## Task description
Give back the entire listing exactly as it was provided.

## Material for this exercise
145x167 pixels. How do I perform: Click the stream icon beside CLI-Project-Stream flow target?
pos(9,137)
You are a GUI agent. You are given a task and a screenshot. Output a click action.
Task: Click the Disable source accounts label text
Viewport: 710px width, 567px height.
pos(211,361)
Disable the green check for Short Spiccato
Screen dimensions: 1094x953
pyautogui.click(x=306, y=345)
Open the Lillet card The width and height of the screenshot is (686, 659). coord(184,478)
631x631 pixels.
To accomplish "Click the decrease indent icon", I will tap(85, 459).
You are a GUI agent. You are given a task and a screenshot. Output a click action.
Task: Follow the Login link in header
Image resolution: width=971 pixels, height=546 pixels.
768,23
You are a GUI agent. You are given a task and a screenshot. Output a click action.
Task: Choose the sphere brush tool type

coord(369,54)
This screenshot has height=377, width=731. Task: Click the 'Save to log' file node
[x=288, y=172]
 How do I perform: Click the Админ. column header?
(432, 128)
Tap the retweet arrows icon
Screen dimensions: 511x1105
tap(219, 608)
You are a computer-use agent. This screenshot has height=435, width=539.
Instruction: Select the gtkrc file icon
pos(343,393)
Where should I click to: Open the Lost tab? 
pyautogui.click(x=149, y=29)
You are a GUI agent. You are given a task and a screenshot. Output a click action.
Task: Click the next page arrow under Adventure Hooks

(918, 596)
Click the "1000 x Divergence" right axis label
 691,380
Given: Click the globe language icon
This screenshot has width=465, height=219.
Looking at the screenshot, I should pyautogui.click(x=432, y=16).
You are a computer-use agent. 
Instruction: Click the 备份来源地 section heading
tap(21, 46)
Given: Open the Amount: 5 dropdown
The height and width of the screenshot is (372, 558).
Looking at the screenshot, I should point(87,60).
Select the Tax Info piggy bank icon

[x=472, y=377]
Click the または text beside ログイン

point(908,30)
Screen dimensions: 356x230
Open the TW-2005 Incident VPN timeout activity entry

## Exercise answer
145x167 pixels. How do I perform: Click the stream icon beside CLI-Project-Stream flow target?
pos(9,137)
You are a GUI agent. You are given a task and a screenshot. Output a click action.
Task: Click the Disable source accounts label text
Viewport: 710px width, 567px height.
pos(211,361)
Disable the green check for Short Spiccato
Screen dimensions: 1094x953
pyautogui.click(x=306, y=345)
Open the Lillet card The width and height of the screenshot is (686, 659). coord(184,478)
631x631 pixels.
To accomplish "Click the decrease indent icon", I will tap(85, 459).
You are a GUI agent. You are given a task and a screenshot. Output a click action.
Task: Follow the Login link in header
Image resolution: width=971 pixels, height=546 pixels.
768,23
You are a GUI agent. You are given a task and a screenshot. Output a click action.
Task: Choose the sphere brush tool type

coord(369,54)
This screenshot has height=377, width=731. Task: Click the 'Save to log' file node
[x=288, y=172]
 How do I perform: Click the Админ. column header?
(432, 128)
Tap the retweet arrows icon
Screen dimensions: 511x1105
tap(219, 608)
You are a computer-use agent. This screenshot has height=435, width=539.
Instruction: Select the gtkrc file icon
pos(343,393)
Where should I click to: Open the Lost tab? 
pyautogui.click(x=149, y=29)
You are a GUI agent. You are given a task and a screenshot. Output a click action.
Task: Click the next page arrow under Adventure Hooks

(918, 596)
Click the "1000 x Divergence" right axis label
 691,380
Given: Click the globe language icon
This screenshot has width=465, height=219.
Looking at the screenshot, I should pyautogui.click(x=432, y=16).
You are a computer-use agent. 
Instruction: Click the 备份来源地 section heading
tap(21, 46)
Given: Open the Amount: 5 dropdown
The height and width of the screenshot is (372, 558).
Looking at the screenshot, I should point(87,60).
Select the Tax Info piggy bank icon

[x=472, y=377]
Click the または text beside ログイン

point(908,30)
Screen dimensions: 356x230
Open the TW-2005 Incident VPN timeout activity entry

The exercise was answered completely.